I'd not go for 'em! I'd like to see 'em try! Lin wouldn't leave me go.
You ain't married, are you? No more is Lin now, I guess. A good many are,
but I wouldn't want to. I don't think anything of 'em. I've seen mother
take 'pothecary stuff on the sly. She's whaled me worse than Lin ever
does. I guess he wouldn't want to be mother's husband again, and if he
does," said Billy, his voice suddenly vindictive, "I'll quit him and
skip."

"No danger, Bill," said I.

"How would the nice lady inside please you?" inquired the driver.

"Ah, pshaw! she ain't after Lin!" sang out Billy, loud and scornful.
"She's after her brother. She's all right, though," he added,
approvingly.

At this all talk stopped short inside, reviving in a casual, scanty
manner; while unconscious Billy Lusk, tired of the one subject, now spoke
cheerfully of birds' eggs.

Who knows the child-soul, young in days, yet old as Adam and the hills?
That school-yard slur about his mother was as dim to his understanding as
to the offender's, yet mysterious nature had bid him go to instant war!
How foreseeing in Lin to choke the unfounded jest about his relation to
Billy Lusk, in hopes to save the boy's ever awakening to the facts of his
mother's life! "Though," said the driver, an easygoing cynic, "folks with
lots of fathers will find heaps of brothers in this country!" But
presently he let Billy hold the reins, and at the next station carefully
lifted him down and up. "I've knowed that woman, too," he whispered to
me. "Sidney, Nebraska. Lusk was off half the time. We laughed when she
fooled Lin into marryin' her. Come to think," he mused, as twilight
deepened around our clanking stage, and small Billy slept sound between
us, "there's scarcely a thing in life you get a laugh out of that don't
make soberness for somebody."

Soberness had now visited the pair behind us; even Lin's lively talk had
quieted, and his tones were low and few. But though Miss Jessamine at our
next change of horses "hoped" I would come inside, I knew she did not
hope very earnestly, and outside I remained until Buffalo.

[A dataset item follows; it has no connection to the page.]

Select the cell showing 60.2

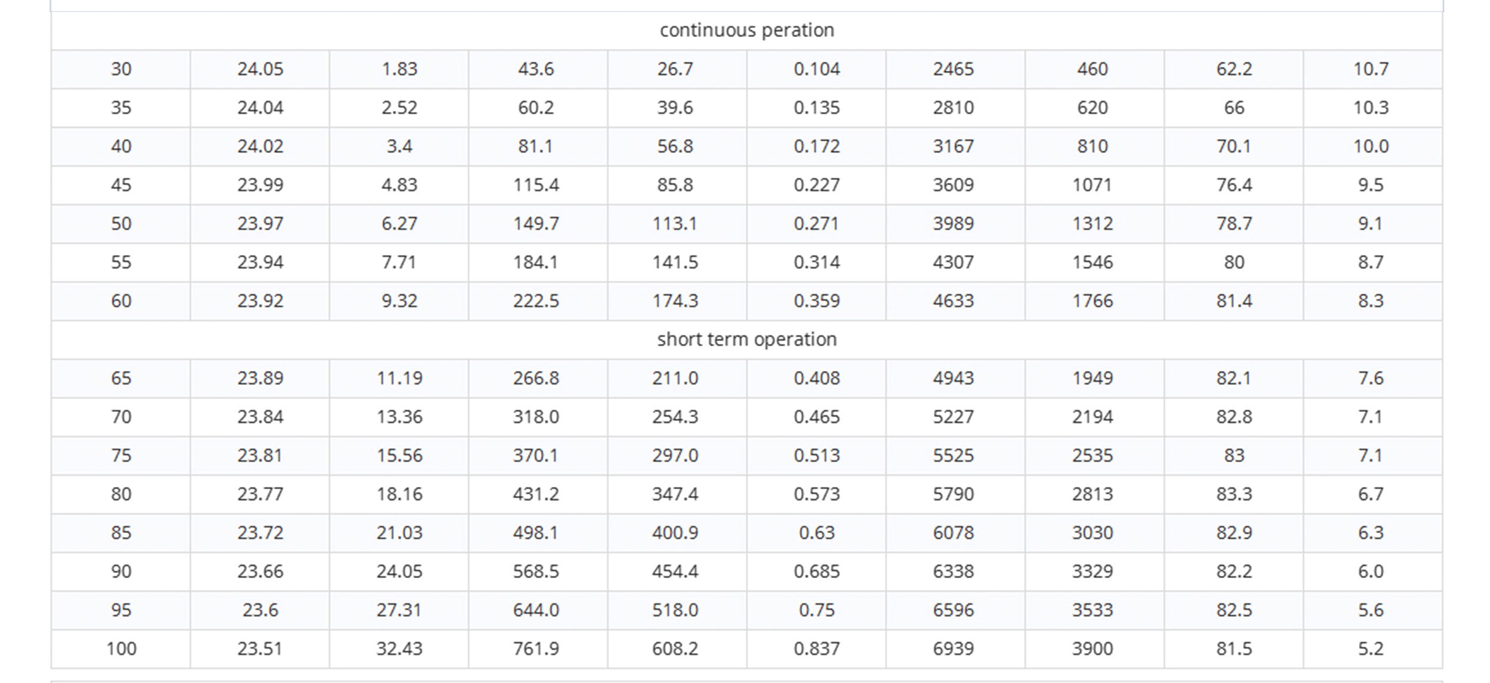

Journeying done, her face revealed the strain beneath her brave
brightness, and the haunting care she could no longer keep from her eyes.
The imminence of the jail and the meeting had made her cheeks white and
her countenance seem actually smaller; and when, reminding me that we
should meet again soon, she gave me her hand, it was ice-cold. I think
she was afraid Lin might offer to go with her. But his heart understood
the lonely sacredness of her next half-hour, and the cow puncher,
standing aside for her to pass, lifted his hat wistfully and spoke never
a word. For a moment he looked after her with sombre emotion; but the
court-house and prison stood near and in sight, and, as plain as if he
had said so, I saw him suddenly feel she should not be stared at going up
those steps; it must be all alone, the pain and the joy of that reprieve!
He turned away with me, and after a few silent steps said, "Wasted! all
wasted!"

"Let us hope--" I began.

"You're not a fool," he broke in, roughly. "You don't hope anything."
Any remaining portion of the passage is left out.